Search code examples
sqlentity-relationshipdatabase-normalizationerd

SQL: Is this normalized? Extra field in an entity


I'm working on an ERD for a context where a therapist can make tests for clients to take, and there is a rule that after creating the test, the therapist can add items to it until the test has been taken by a user.

There is a:

TestSession entity

SessionID, 
TestID PK, 
etc etc

and a

Test entity

TestID
Taken t/f

There would a trigger that sets Test.Taken to true if a Session with the matching TestID is added. A group member made a case that Test.Taken is repetitive and not normalized, since the same information can be approximated by searching TestSession for the particular TestID as needed. In this case, normalization being 4NF or BCNF.

Does it more make sense to have a Test.Taken field that's updated by a trigger or to find the same info ad hoc from TestSession when it's needed?


Solution

  • I will try an answer from a practical point of view. Although normalization is important, I would design more starting from how your data is really used. Also, I will provide examples based on T-SQL, but they can easily be converted to any SQL flavor.

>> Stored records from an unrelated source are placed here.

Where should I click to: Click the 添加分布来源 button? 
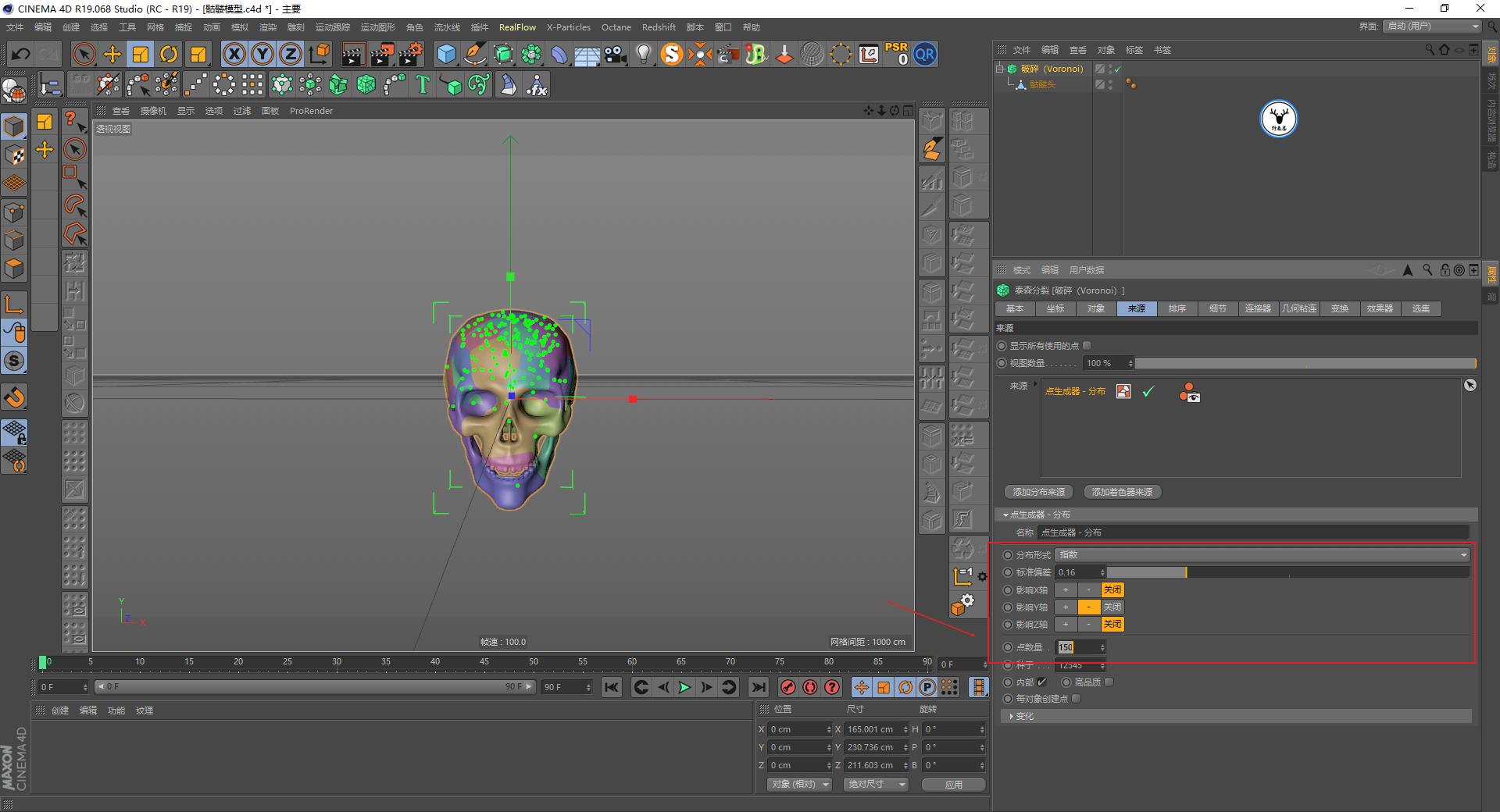[1038, 492]
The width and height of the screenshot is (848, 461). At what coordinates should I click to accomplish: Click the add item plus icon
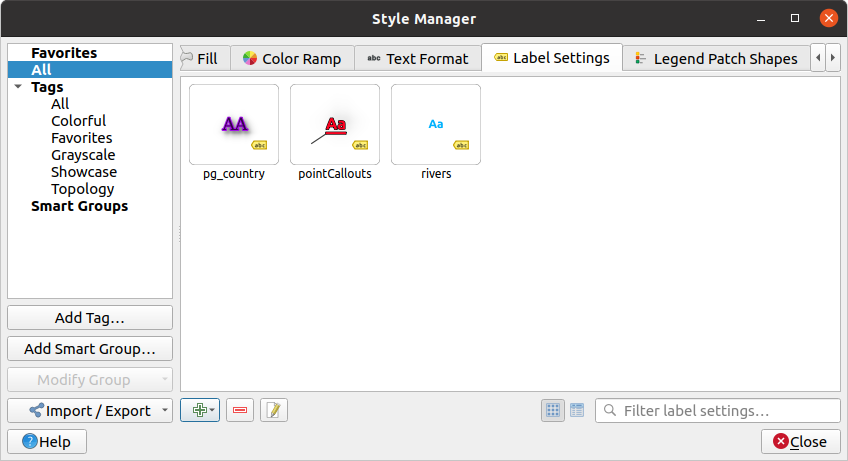coord(199,411)
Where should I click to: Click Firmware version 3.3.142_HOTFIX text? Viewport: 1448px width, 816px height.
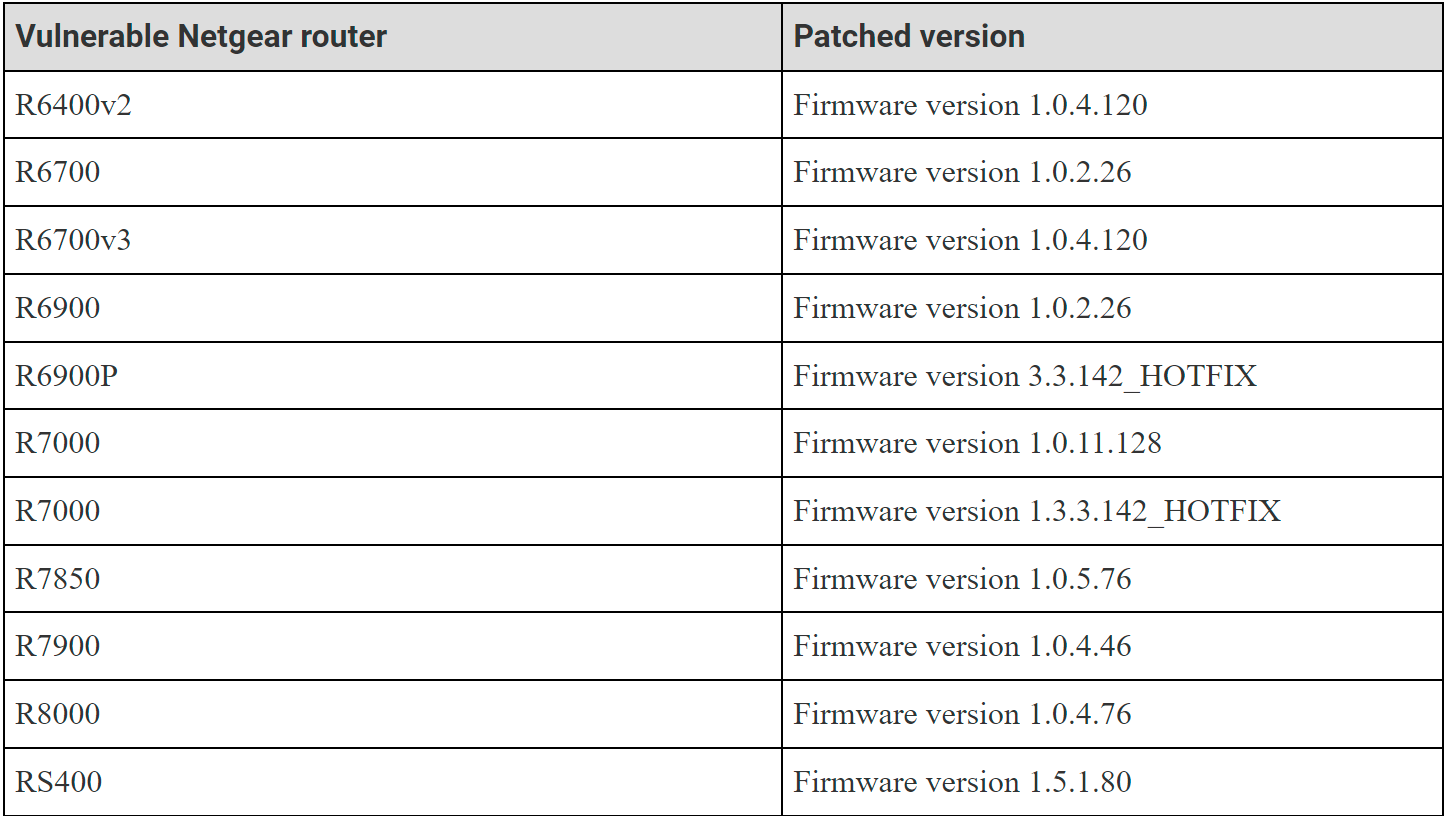click(1025, 376)
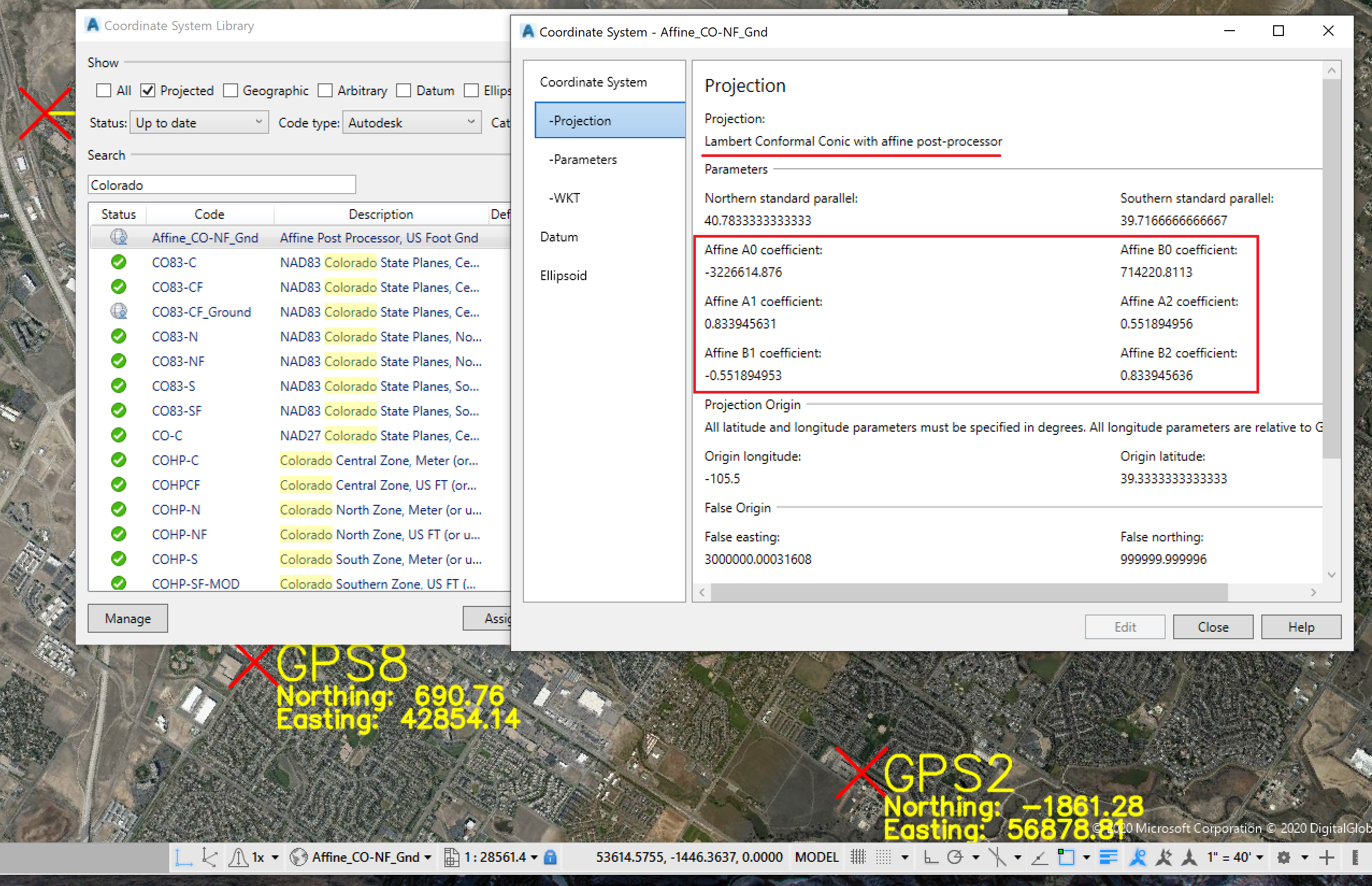Image resolution: width=1372 pixels, height=886 pixels.
Task: Switch to the WKT section
Action: (565, 197)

    1) not defining Test.Taken. To get entity information along with its usage you should write a query like the following:

    SELECT T.TestID, CAST((WHEN TS.TestID IS NOT NULL THEN 1 ELSE 0 END) AS BIT) AS Taken
    FROM Test T
        LEFT JOIN TestSession TS ON TS.TestID = T.TestID
    

    This can be embodied into a view if it is used in several places.

    To insert data in your structure, you simply make an INSERT into TestSession table.

    2) defining Test.Taken. To get the same information as above, the query becomes simpler and faster:

    SELECT T.TestID, T.Taken
    FROM Test T
    

    However, a session insertion will be slightly complex (trigger is not required, just use a transaction):

    BEGIN TRAN
    SET XACT_ABORT ON
    
    INSERT INTO TestSession (TestID)
    VALUES (@TestID)
    
    UPDATE Test SET Taken = 1 WHERE TestID = @TestID
    COMMIT
    

    If you do not handle a very large number of records (~10-100M or more), first approach can be used as it simplifies data persistence and reduces the risk of inconsistencies. For very larger structures where performance becomes a problem, redundancies may help.